Two giant sauropods offer a first glimpse of treasures likely to emerge from one of the world’s most productive fossil sites.

The long-necked, long-tailed beasts are stars of the new Dinosphere show at The Children’s Museum of Indianapolis.

Just over three years ago, they were encased in rock in Wyoming quarries.

“I’m utterly gobsmacked at how quickly this project has gone,” said British palaeontologist Phil Manning.

The University of Manchester professor is a scientist-in-residence at the US museum, and led the excavation works on a section of ranch land they call the “Jurassic Mile”.

As the name suggests, this one-square-mile of ground in the Big Horn basin contains deposits from the Jurassic Period in Earth history.

The sauropods that have just gone on display are likely just a foretaste of what’s expected to become one of the most productive fossil sites in the world.

The Children’s Museum has staged its new dino stars together, but in very different poses. One is in the more classic on-all-fours posture; the other – which may surprise people – is seen rearing up on its hind legs.

“There’ve been multiple studies that have looked at the rearing of sauropod dinosaurs,” explained Prof Manning.

“These animals would have done it probably either as a defence posture or to reach higher branches for higher browsing. It’s quite logical. These animals had a centre of mass closer to the pelvis, so rearing up must have been possible. After all, how else could they mate?”

When the BBC was given exclusive access to the Jurassic Mile dig in 2019, it wasn’t clear what type of sauropods were being unearthed.

The analysis is still ongoing, but they’re almost certainly Diplodocid species that are new to science.

UK audiences would be very familiar with this sauropod grouping because a cast of Diplodocus carnegii stood at the entrance of London’s Natural History museum for many years.

D. carnegii also came from Wyoming.
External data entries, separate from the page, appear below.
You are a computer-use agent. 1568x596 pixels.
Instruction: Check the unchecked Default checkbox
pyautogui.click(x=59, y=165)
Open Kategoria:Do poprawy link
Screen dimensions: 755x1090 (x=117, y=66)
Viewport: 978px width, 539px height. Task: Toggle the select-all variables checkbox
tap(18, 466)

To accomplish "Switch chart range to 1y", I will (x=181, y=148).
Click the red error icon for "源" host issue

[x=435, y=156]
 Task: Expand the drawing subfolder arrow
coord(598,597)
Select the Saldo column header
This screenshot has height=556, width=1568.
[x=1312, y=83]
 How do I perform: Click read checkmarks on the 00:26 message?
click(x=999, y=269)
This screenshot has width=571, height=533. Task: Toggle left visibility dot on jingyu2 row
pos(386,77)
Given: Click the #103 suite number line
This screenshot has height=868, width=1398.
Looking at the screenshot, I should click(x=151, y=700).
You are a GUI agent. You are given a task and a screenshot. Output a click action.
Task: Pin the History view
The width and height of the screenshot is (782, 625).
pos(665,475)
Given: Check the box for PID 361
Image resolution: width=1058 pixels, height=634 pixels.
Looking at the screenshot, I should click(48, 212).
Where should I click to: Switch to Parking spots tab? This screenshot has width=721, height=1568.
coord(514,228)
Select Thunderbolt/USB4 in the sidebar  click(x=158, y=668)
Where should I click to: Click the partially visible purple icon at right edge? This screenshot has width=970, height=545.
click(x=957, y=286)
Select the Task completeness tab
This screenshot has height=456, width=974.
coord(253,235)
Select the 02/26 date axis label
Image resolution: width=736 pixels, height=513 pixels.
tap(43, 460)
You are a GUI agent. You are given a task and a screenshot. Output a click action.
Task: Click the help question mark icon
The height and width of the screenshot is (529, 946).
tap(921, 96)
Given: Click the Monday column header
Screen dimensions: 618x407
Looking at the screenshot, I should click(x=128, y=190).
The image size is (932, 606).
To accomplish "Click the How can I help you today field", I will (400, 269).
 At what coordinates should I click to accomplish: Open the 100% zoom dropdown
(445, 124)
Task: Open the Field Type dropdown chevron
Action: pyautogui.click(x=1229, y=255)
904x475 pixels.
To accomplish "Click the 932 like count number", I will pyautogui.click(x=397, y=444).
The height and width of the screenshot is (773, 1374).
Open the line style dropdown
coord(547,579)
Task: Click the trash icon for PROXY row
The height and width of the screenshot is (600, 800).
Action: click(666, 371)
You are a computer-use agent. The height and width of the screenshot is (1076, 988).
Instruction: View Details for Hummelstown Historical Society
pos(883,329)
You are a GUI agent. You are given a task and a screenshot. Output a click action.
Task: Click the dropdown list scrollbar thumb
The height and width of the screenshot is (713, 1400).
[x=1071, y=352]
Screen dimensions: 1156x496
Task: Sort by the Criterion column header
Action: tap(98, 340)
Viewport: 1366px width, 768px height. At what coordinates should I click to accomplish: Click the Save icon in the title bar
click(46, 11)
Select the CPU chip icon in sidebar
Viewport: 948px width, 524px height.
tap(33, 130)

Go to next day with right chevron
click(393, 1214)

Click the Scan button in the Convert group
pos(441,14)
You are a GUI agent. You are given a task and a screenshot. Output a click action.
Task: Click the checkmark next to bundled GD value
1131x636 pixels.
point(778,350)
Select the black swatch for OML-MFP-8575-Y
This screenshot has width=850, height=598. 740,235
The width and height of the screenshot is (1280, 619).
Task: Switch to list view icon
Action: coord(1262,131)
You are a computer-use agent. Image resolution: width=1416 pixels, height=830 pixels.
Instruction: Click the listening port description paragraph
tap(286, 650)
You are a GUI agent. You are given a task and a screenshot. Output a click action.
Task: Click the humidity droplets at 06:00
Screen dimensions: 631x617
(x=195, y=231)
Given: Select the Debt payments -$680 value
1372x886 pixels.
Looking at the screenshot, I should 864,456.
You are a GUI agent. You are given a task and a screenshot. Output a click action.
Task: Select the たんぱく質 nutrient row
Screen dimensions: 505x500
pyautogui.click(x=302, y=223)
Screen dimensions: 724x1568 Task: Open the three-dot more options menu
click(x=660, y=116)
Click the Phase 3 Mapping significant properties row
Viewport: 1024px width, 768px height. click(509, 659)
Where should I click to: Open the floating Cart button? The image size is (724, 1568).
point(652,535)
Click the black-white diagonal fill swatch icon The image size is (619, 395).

Indeed, the state is where the Diplodocus genus was first identified by Othniel Charles Marsh.

The Yale University man had an infamous rivalry with a Philadelphia palaeontologist called Edward Drinker Cope. These two men went to war in the 1870s to prove their scientific prowess and intellectual superiority.

The collectors turned Wyoming and adjoining states into a fossil battlefield as they raced to dig up, describe and then display novel dinosaurs.

The Children’s Museum had shown palaeontology can still move at speed, said Prof Manning – although, obviously, without the animosity and skulduggery of Marsh and Cope. Just good teamwork.

The Naturalis Biodiversity Center in the Netherlands was a key partner on the excavation, likewise Canada’s Research Casting International company which prepared the fossil bones.

The on-all-fours sauropod looks to have died in some sort of catastrophic flood event. Its remains were hemmed in with the bones of other animals by a big tree trunk.

The rearing sauropod could have died in a ponded area. Interestingly, lots of teeth from meat-eating dinosaurs known as theropods were found amongst the remains.

“There are a couple hypotheses for why we found so many theropod teeth. One is [that] this was a large animal, making quite the smorgasbord for other animals to find out on the plains,” said Dr Jenn Anné, lead palaeontologist at The Children’s Museum.

“So a couple of theropods could chomp down on it and have enough space between them that they didn’t have to fight over it. Another hypothesis could be that this animal laid there for a fairly long period of time. Multiple individuals came up and took a nibble over time. It could also be that some of the teeth washed in from other areas.”

The museum took out a 20-year lease on the Jurassic Mile, so the international team has a productive future ahead of it.

As well as the animal remains, there are well preserved fossil plants. These would tell us about the environment in which the dinosaurs lived, said Dr Victoria Egerton, a Manchester palaeobotanist who’s also a scientist-in-residence at the museum.

“It’s amazing to see our work go on show like this. It’s what you dream of as a scientist. It will reach millions of people and I see myself as being very, very lucky,” she told BBC News.